:: Text ::
Here in Australia children have been targeted big time by the sexual activists especially in the form of the so-called Safe Schools Coalition, and social engineering groups like Early Childhood Australia. I have written about both a number of times now, exposing their militant pro-homosexual, pro-trans everything and anti-heterosexual agenda.

These groups do not run with the evidence and the research, but run with social activism, pushing radical agendas. And I am not alone in my concerns about all this. Miranda Devine has just written about both groups and rightly asks:

Why are national programs being imposed that take away parental discretion in teaching their own children about such intimate issues. Each family is entitled to pass on its own values, at a time of its own choosing, whether they are religiously based or not. It was bad enough when we heard 11-year-olds were being advised to bind their breasts and tuck in their penises to practice being a member of the opposite sex. But the thought police invading preschools is positively Orwellian. Has the world gone mad?
:::
:: Dataset ::
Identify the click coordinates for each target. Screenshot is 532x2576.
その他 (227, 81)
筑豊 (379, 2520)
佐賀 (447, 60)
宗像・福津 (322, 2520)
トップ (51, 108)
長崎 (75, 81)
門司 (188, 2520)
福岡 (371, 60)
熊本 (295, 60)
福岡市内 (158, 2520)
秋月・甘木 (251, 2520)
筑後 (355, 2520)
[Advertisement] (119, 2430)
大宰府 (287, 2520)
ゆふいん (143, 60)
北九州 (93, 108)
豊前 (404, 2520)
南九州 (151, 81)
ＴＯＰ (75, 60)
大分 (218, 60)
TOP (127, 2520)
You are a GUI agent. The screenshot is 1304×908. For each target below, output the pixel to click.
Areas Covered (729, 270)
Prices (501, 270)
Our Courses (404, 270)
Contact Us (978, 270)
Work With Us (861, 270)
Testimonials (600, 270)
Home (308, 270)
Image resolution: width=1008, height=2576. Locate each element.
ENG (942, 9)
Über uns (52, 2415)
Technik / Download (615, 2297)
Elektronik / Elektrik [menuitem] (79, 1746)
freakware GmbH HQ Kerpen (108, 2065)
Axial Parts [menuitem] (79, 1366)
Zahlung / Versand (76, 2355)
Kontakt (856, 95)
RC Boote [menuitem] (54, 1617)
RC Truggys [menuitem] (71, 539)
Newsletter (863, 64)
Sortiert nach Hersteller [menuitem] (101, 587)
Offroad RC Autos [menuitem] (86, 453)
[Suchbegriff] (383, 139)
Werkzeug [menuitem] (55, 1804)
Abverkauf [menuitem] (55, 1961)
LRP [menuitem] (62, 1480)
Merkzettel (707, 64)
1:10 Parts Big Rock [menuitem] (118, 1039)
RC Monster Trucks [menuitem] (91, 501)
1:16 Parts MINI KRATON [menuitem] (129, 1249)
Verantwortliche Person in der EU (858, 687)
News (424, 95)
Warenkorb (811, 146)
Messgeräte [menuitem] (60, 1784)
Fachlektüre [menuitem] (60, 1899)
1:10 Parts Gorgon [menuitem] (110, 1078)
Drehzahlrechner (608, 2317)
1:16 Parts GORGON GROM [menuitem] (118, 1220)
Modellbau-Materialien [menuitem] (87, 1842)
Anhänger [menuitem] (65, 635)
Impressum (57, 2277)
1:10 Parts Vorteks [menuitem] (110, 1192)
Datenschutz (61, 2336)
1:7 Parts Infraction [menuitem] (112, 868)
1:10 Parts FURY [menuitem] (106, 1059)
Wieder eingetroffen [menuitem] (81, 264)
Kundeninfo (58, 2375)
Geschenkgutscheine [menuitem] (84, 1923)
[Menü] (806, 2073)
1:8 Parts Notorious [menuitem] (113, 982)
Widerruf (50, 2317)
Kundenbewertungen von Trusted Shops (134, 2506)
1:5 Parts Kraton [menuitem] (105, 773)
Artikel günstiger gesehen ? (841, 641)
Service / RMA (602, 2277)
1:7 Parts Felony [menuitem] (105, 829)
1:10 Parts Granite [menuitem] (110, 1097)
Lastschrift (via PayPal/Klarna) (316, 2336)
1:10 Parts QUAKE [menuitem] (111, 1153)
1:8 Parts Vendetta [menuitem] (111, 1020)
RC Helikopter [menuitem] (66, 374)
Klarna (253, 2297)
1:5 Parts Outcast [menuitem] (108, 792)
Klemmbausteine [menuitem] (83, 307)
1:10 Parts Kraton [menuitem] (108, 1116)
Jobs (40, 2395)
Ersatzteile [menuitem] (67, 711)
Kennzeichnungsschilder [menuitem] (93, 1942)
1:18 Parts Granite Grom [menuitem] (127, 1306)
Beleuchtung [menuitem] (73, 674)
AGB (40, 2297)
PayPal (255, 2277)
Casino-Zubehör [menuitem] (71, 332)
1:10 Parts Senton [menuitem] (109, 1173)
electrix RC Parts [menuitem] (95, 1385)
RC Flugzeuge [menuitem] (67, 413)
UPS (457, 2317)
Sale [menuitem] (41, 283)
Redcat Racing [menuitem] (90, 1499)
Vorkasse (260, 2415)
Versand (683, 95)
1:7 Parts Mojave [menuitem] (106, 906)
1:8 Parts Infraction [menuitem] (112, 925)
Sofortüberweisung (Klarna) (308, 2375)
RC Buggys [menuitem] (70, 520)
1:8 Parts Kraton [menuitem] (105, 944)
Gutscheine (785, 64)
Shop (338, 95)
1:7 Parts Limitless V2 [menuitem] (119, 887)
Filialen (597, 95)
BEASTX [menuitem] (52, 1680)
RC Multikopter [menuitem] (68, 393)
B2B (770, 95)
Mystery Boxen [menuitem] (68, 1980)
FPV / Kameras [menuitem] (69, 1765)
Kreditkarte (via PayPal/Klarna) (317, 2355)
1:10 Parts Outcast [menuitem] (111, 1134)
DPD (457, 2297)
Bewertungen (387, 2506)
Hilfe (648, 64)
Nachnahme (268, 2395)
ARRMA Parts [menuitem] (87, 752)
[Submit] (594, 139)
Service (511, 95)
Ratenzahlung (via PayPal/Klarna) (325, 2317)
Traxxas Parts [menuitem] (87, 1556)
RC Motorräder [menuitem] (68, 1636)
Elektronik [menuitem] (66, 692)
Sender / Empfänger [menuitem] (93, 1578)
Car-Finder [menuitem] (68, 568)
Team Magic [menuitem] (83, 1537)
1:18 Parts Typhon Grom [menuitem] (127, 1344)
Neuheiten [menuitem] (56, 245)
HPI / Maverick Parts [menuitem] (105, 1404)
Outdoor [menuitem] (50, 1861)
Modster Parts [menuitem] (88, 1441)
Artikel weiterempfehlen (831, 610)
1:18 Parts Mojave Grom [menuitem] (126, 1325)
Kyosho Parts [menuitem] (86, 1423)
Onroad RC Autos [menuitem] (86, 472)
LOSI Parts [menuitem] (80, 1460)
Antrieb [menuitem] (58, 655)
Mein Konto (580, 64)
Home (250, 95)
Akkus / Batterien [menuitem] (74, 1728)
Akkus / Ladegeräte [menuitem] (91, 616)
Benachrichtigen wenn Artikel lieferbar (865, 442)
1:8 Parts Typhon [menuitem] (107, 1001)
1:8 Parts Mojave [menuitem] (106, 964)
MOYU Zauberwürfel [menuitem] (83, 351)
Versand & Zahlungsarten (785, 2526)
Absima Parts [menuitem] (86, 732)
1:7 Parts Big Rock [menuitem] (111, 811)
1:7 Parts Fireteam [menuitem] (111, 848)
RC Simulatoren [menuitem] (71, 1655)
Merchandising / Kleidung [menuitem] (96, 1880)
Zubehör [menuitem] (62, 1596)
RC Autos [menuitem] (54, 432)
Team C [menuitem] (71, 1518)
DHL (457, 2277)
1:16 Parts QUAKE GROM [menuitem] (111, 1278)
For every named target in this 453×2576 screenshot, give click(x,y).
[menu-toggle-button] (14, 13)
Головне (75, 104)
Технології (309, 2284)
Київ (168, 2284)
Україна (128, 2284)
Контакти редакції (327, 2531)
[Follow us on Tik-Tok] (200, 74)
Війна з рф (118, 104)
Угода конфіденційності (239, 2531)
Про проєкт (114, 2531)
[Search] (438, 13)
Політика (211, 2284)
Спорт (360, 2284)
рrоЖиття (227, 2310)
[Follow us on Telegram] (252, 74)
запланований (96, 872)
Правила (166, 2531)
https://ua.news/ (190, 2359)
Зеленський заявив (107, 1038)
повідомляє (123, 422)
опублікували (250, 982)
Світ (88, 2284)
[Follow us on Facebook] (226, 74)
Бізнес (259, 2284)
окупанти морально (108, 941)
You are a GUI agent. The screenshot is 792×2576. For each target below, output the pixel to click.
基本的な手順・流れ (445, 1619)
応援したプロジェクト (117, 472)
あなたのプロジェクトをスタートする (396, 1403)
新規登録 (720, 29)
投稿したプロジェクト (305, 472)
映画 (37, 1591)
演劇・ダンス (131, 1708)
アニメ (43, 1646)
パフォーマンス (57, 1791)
:::
What is required: Quote the full passage about Safe Schools Coalition and Early Childhood Australia word for word. The rows have no role in this exercise.

Answer to this problem:
Here in Australia children have been targeted big time by the sexual activists especially in the form of the so-called Safe Schools Coalition, and social engineering groups like Early Childhood Australia. I have written about both a number of times now, exposing their militant pro-homosexual, pro-trans everything and anti-heterosexual agenda.

These groups do not run with the evidence and the research, but run with social activism, pushing radical agendas. And I am not alone in my concerns about all this. Miranda Devine has just written about both groups and rightly asks:

Why are national programs being imposed that take away parental discretion in teaching their own children about such intimate issues. Each family is entitled to pass on its own values, at a time of its own choosing, whether they are religiously based or not. It was bad enough when we heard 11-year-olds were being advised to bind their breasts and tuck in their penises to practice being a member of the opposite sex. But the thought police invading preschools is positively Orwellian. Has the world gone mad?